# [Data for this task]
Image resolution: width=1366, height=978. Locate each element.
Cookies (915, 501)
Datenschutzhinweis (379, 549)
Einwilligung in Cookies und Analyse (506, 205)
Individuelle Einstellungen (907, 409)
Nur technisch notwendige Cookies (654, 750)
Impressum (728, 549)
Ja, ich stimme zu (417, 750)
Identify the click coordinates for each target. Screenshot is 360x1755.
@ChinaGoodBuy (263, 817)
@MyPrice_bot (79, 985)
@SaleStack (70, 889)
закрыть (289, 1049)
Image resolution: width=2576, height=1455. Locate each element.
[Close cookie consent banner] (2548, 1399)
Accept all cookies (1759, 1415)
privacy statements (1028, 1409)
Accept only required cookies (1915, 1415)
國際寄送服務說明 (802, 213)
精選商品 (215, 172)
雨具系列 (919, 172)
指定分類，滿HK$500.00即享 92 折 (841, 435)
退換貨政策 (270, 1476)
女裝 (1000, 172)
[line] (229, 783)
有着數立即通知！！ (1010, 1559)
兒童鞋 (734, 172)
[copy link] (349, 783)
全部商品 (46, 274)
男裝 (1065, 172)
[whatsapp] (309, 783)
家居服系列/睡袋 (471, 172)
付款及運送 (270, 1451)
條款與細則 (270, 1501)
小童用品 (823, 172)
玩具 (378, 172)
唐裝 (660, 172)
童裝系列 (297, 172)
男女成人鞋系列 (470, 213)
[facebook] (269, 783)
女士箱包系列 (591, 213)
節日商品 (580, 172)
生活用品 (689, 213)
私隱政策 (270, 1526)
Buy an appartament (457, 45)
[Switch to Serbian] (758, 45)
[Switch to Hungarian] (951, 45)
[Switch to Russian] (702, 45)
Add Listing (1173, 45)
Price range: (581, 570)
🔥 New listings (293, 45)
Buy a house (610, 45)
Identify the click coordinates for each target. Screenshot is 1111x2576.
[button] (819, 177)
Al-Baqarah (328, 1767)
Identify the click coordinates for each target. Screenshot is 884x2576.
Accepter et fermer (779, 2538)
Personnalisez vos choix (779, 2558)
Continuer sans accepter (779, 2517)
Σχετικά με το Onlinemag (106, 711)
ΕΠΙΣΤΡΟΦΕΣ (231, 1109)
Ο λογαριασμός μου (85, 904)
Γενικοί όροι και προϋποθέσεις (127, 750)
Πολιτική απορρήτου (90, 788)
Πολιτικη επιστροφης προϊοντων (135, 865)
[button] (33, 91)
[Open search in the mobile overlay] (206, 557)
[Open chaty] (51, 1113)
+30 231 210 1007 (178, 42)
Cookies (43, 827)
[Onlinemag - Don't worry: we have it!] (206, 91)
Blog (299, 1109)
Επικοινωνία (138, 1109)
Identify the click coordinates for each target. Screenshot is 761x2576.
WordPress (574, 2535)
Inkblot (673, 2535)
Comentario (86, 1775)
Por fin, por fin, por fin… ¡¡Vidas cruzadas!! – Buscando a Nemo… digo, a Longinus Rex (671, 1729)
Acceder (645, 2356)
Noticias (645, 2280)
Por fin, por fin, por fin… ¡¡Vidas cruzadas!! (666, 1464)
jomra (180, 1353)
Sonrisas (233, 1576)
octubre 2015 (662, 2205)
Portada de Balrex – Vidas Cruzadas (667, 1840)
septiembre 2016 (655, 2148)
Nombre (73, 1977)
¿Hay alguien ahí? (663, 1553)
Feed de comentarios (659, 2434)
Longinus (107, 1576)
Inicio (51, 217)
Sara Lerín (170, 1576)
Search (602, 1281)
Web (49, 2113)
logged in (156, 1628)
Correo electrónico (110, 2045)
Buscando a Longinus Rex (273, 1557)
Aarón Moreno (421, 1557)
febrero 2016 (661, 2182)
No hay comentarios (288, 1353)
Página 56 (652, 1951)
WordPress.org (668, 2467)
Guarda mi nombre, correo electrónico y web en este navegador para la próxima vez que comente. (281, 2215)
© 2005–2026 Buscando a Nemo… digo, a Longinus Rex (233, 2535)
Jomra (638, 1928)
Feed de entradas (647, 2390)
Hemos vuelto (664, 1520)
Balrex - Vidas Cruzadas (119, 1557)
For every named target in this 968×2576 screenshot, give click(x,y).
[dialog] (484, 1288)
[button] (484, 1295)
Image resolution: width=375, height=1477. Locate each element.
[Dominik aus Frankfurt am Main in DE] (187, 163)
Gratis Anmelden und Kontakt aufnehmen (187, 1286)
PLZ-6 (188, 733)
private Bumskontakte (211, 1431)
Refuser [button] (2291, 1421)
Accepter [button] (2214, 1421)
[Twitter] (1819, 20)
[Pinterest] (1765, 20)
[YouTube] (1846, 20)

# [Task prompt]
Copy verbatim, from the listing above, each line from the one containing "ahí? (663, 1553)" down to the one containing "WordPress.org (668, 2467)", inclusive.

# [Exercise solution]
¿Hay alguien ahí? (663, 1553)
Feed de comentarios (659, 2434)
Longinus (107, 1576)
Inicio (51, 217)
Sara Lerín (170, 1576)
Search (602, 1281)
Web (49, 2113)
logged in (156, 1628)
Correo electrónico (110, 2045)
Buscando a Longinus Rex (273, 1557)
Aarón Moreno (421, 1557)
febrero 2016 (661, 2182)
No hay comentarios (288, 1353)
Página 56 (652, 1951)
WordPress.org (668, 2467)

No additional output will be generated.